Drug therapy for fibromyalgia is limited by incomplete efficacy and dose-limiting adverse effects (AEs). Combining agents with complementary analgesic mechanisms—and differing AE profiles—could provide added benefits. We assessed an alpha-lipoic acid (ALA)–pregabalin combination with a randomized, double-blind, 3-period crossover design. Participants received maximally tolerated doses of ALA, pregabalin, and ALA–pregabalin combination for 6 weeks. The primary outcome was daily pain (0-10); secondary outcomes included Fibromyalgia Impact Questionnaire, SF-36 survey, Medical Outcomes Study Sleep Scale, Beck Depression Inventory (BDI-II), adverse events, and other measures. The primary outcome of daily pain (0-10) during ALA (4.9), pregabalin (4.6), and combination (4.5) was not significantly different (P = 0.54).

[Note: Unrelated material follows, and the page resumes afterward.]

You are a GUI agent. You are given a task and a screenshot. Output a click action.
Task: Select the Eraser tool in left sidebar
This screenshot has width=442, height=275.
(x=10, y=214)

There were no significant differences between combination and each monotherapy for any secondary outcomes, although combination and pregabalin were both superior to ALA for measures of mood and sleep. Alpha-lipoic acid and pregabalin maximal tolerated doses were similar during combination and monotherapy, and AEs were not frequent with combination therapy. These results do not support any additive benefit of combining ALA with pregabalin for fibromyalgia. The observation of similarly reached maximal tolerated drug doses of these 2 agents (which have differing side-effect profiles) during combination and monotherapy—without increased side effects—provides support for future development of potentially more beneficial combinations with complementary mechanisms and nonoverlapping side effects.